WHITE SULPHUR SPRINGS, W. Va. – It’s been two and a half weeks since Phil Mickelson’s latest and – by his own admission – greatest chance of winning the U.S. Open, another opportunity that turned into a soul-crushing defeat on a sullen Sunday. He’s had two and a half weeks to ponder the events that transpired at Merion Golf Club that fateful afternoon. Two and a half weeks to mourn. Two and a half weeks to lament.
When he is asked about the dark days that came after a sixth career runner-up Open finish, a number which extended his own personal record, he smiles. Not a forced smile or a polite smile, but a genuine smile at the recollection of the time that followed.
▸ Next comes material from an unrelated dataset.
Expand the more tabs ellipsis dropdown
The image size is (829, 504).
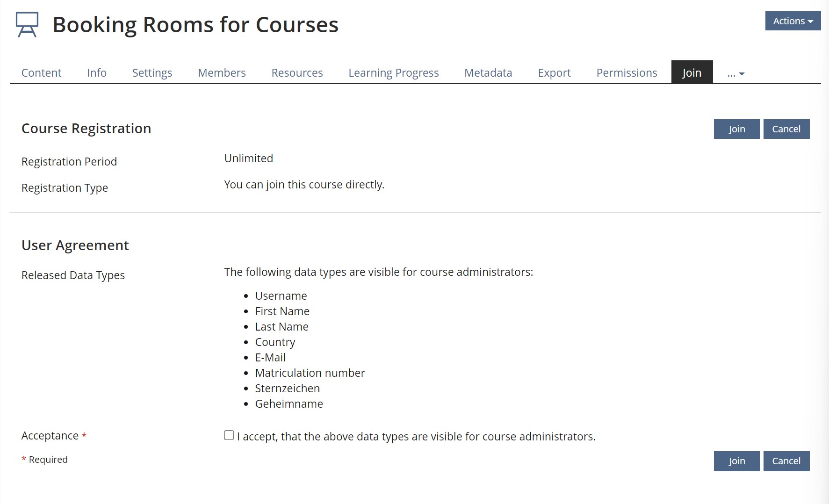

“We had such a great time,” he says. “Oh, my goodness.”
Believe it or not, Mickelson didn’t spend the last two and a half weeks curled up in the fetal position, getting up only to kick himself at the memory of unforced errors. He returned to San Diego for two days at home, then took a family vacation to the Yellowstone Club in Big Sky, Mont.
“It’s the greatest place on earth,” he maintains unabashedly. “We did fly fishing, the kids did trap shooting, archery – like, real archery, shooting these awesome arrows – whitewater rafting, ziplining. My oldest daughter is big into paleontology, loves dinosaurs and history. The most world-renowned paleontologist is there. His name is Jack Horner. We ended up having a chance to spend time with him for an hour on Amanda’s birthday and it was the first time I’ve seen her star-struck. It was so cool.”
There is no correct way to overcome a loss like the one Mickelson suffered at this year’s U.S. Open. No singular method of rebounding from yet another torturous blow.
Three times during the final round his name was atop the leaderboard. All three times he quickly retreated from that position. When the dust settled and the horizon cleared, he had finished two strokes behind winner Justin Rose, another white-knuckler in a career filled with them.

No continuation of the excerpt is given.